October Snow, Redux

So the snow we were preparing for back on Wednesday night didn't turn out to be much: our cars and some spots on the grass were coated. I am happy to report that our new greenhouse tunnel, however hastily assembled, performed beautifully! We are still flush with fresh lettuce and cilantro. The cold frames also did the job, even though they are too short for much of what is in there.

No sooner do we breathe a sigh of relief than we wake up today to this:


Newburyport is right under that red line, just before the "S" in "Snowfall." So that means we are in for 5-9 inches of SNOW from a very, very early nor'easter. Wow.

As I am typing this, it is just starting to rain, but when you open the door and take a listen it's a bit tinkly sounding, meaning that it's mixed in with ice. It's supposed to turn to all snow around midnight and continue through the morning tomorrow.

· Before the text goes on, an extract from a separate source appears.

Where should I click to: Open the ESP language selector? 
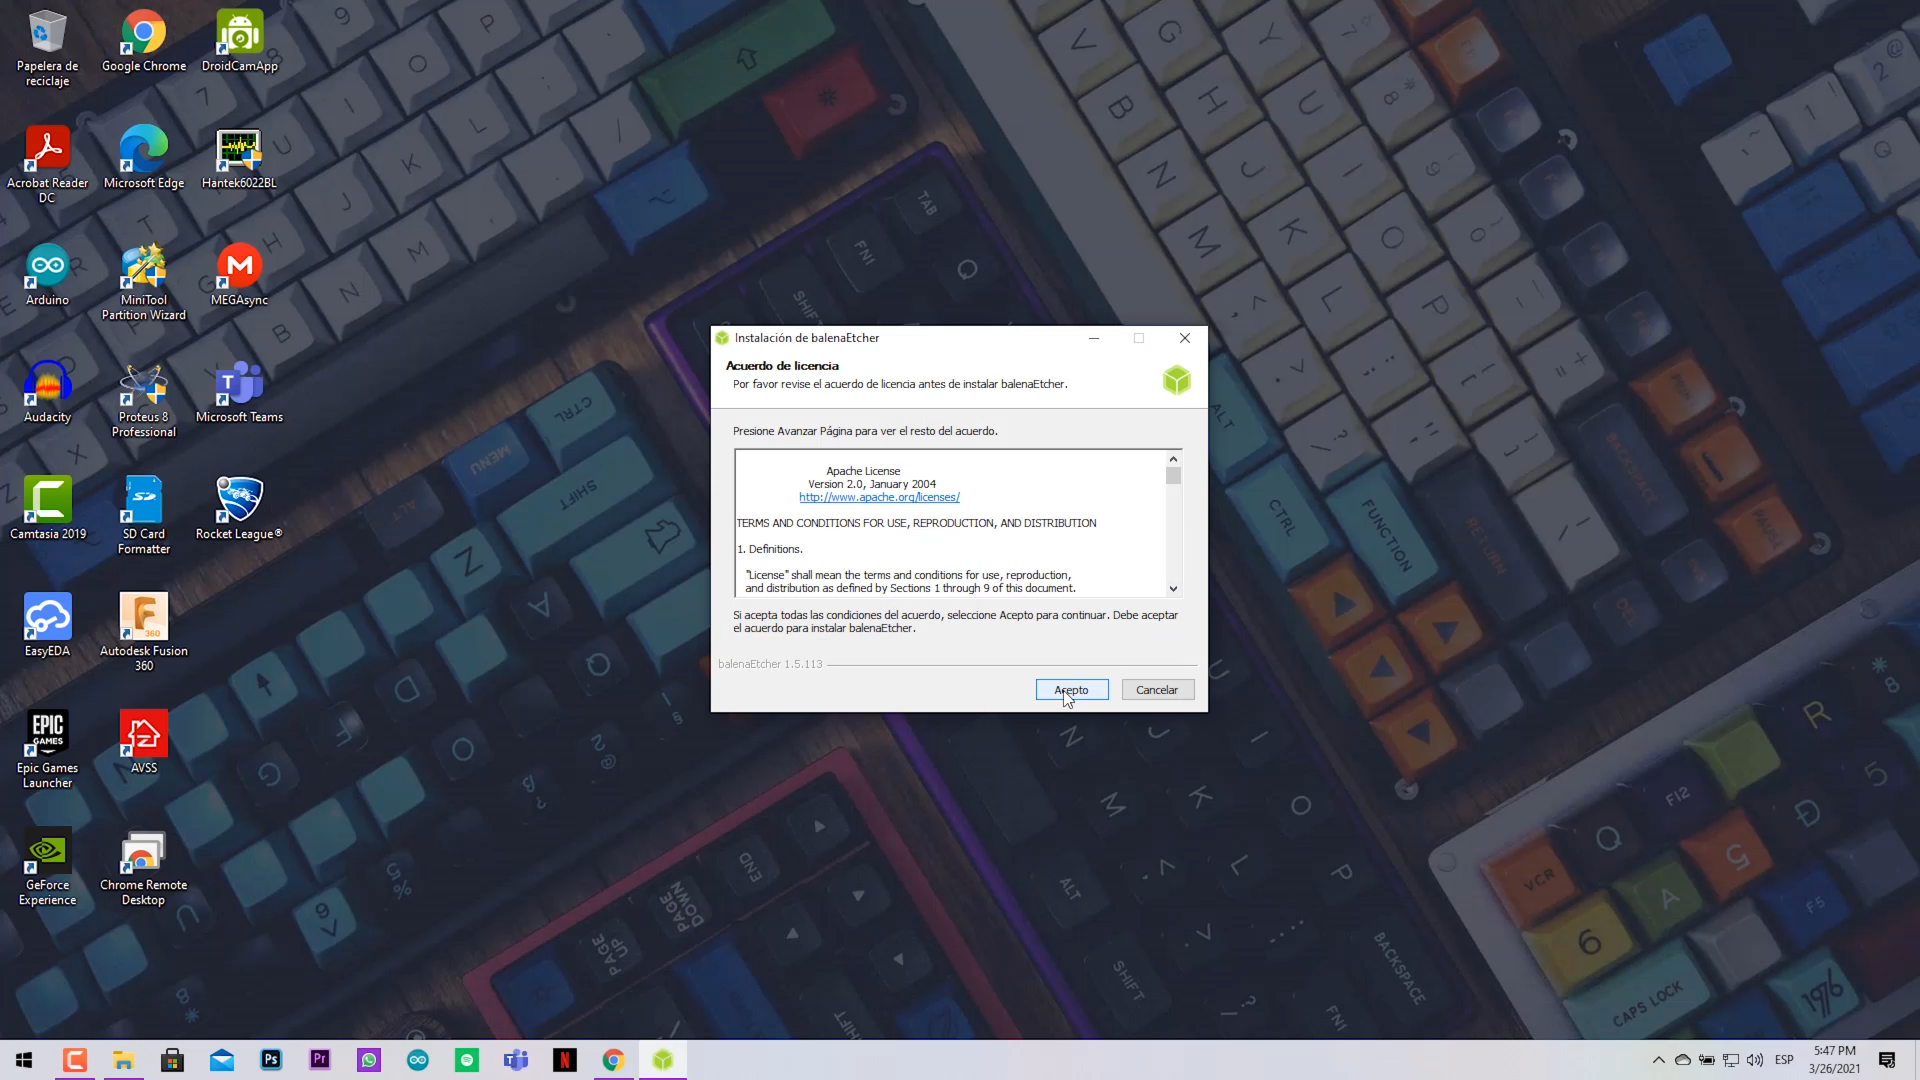[x=1784, y=1060]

So today we really raced to get some last-minute prep done in the garden. Kirk quickly banged together the boxes for the raised beds for the berries. We've had the wood for a while, so finally these got built, installed, and fit into the less-than-level ground here.


To do that, Kirk worked the ground on some of the longer ones, digging down and shoring up to get the bed relatively level. On the one he is working on in this picture, he scribed the long ends to cut out an arc along the bottom so it would fit flat over what is left of a tree stump very close to the surface of the topsoil. This worked beautifully, and we got these all in place before it started to rain/ice/whatever it's going to do.

The long beds you see above are for blueberries and raspberries. The two shorter ones in the background are for cranberries. Tomorrow (maybe — Kirk covered part of the giant dirt pile so it would still be accessible before the snow melts tomorrow) we should be able to start filling these with dirt. Then we'll be able to acidify the blueberry and cranberry beds so that can settle over the winter.

We also added another greenhouse tunnel to protect the cabbages and broccoli. Some of that broccoli is finally forming a head, so we're hoping to help it along so it can get a smidge bigger in the next month.


This one lacks the ridge pole along the top and probably won't support much snow weight at all. We used the extra pvc for additional hoops to add length instead. Again, next year we will have a better handle on this.


The last thing today was to harvest the last beans and peas. Maybe the pea vines will survive the snow, but I picked them pretty clean just in case. The beans will surely not make it, so I pulled the plants (in the foreground of the photo above) and picked the remaining beans from them.


So that's the last basket of beans for the season. We'll eat these fresh some time this week, because they are all different sizes and therefore will be hard to blanch evenly to freeze them. It's a little sad to see this crop come to an end, but also satisfying to have been so successful with them.